» **Source**:
###

Feb 18, 2014, 10:15 AM EDT

Ricky Nolasco AP

Huge news from Marlins camp, where manager Mike Redmond announced that players are now allowed to grow beards as long as they keep them nice and neat:

This year, we’re going to let them have beards, but they have to keep it trimmed up. And the hair, too. We just don’t want it to be sloppy, I guess. You can have a beard now. We’re just always adjusting.

Joe Frisaro of MLB.com notes that, before being traded to the Dodgers last season, Ricky Nolasco stretched the Marlins’ facial hair rules by “sport[ing] a mild beard on occasion.”

“Mild beard.”

Gonna be a wild year in Miami.

(Note: Thankfully the NBC facial hair policy is non-existent, because I have a lot of ugly face to hide.)

  1. jm91rs - Feb 18, 2014 at 10:23 AM

    The Red Sox beards have apparently made all teams re-think their policies.

    • proudlycanadian - Feb 18, 2014 at 10:49 AM

      Other than the Yankees, I presume.

  2. Jeremy T - Feb 18, 2014 at 10:25 AM

    The real question: Is anyone on the Marlins old enough to grow a beard?

    • Old Gator - Feb 18, 2014 at 11:11 AM

      I think it’s unfortunate that, in this day and age, we are still making fun of anthropoid neoteny. Especially since we stopped ridiculing axolotls a generation ago. One day, it’s going to be politically incorrect to make fun of it altogether.

      Then Craig will emerge from his basement, squint painfully, see his shadow, and run back downstairs. And we’ll have six more weeks of spring training.

      • banksatdixie - Feb 18, 2014 at 11:24 AM

        Yawn. Tired act.

      • Old Gator - Feb 18, 2014 at 11:32 AM

        I want to complement you on your industriousness in uncorking a brand new alternate handle just to post one inane comment. I guess this is the sort of thing that happens when a moron gets snowed in.

      • Old Gator - Feb 18, 2014 at 11:35 AM

        Compliment.

        Edit function!
        Edit function!
        EDIT FUNCTION!

###

» **Data segment**:
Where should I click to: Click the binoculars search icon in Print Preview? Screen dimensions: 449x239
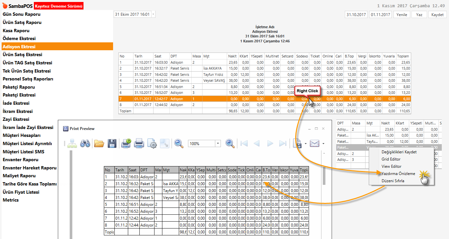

###

» **Instructions**:
1. Check each statement against the post about the Marlins' new beard rule. For each one, answer yes or no and quote the words of the post that decide it.
(a) Mike Redmond said players may have beards as long as they keep them trimmed.
(b) Ricky Nolasco was traded to the Yankees.
(c) The writer says NBC has a strict facial hair policy.
2. Write what comes next in the post about the Marlins' new beard rule, picking up after its final line.

» **In response**:
1.
(a) Yes: "This year, we’re going to let them have beards, but they have to keep it trimmed up."
(b) No: "before being traded to the Dodgers last season"
(c) No: "Thankfully the NBC facial hair policy is non-existent"

2.
      • themuddychicken - Feb 18, 2014 at 11:39 AM

        Ugh, I’m sick of it already, six more weeks of spring training would be terrible.

        *checks calendar*

        DAMMIT!

      • Jeremy T - Feb 18, 2014 at 11:40 AM

        To be fair, this one does seem more unintelligible than usual, Gator.

      • Old Gator - Feb 18, 2014 at 11:50 AM

        Then whatever you do, don’t try to read Finnegan’s Wake.

        It’s been a quiet orfseason. I’m just warming up what with the prospect of real games upon which to extrapolate within a few more weeks. The post in question, despite its intertextual and metaphorical consistency, is merely peetchers and catchers reporting.

      • vivabear - Feb 18, 2014 at 11:55 AM

        Tired act indeed.

      • Old Gator - Feb 18, 2014 at 12:07 PM

        Who else but our abjectly cretinous sewerbore would set up a fake handle just to have another poster to agree with himself? We’re really pushing the envelope of desperation here, little feller.

      • vivabear - Feb 18, 2014 at 12:25 PM

        Old Felchy – um ok….I guess for some reason you baselessly think I’ve created another name to comment under. Yeah, and you are also Cur, Histrio, Halladaysbicepts, etc.

      • Old Gator - Feb 18, 2014 at 12:48 PM

        Sorry sewerbear, that’s lame and it won’t fool anyone. After weeks of thumbing yourself up immediately upon posting and making yourself look stupid and trivial just for that, this is just your idea of “taking it to the next level.” You leave too many fingerprints – not the least of which are phrasing things the same way all the time, appearing within a couple of minutes of posting under your alternate handle, this time under your usual handle, and the appearance of a few consistently placed down-thumbs simultaneously with your signature aggregation of juvenile japes and wheezes in between. I would encourage you to try to be less obvious, but I know my blandishments would fall on deaf, not to mention uncomprehending, ears.

      • Jeremy T - Feb 18, 2014 at 12:58 PM

        Woah woah woah, back up. Did you really just put bicepts in that list?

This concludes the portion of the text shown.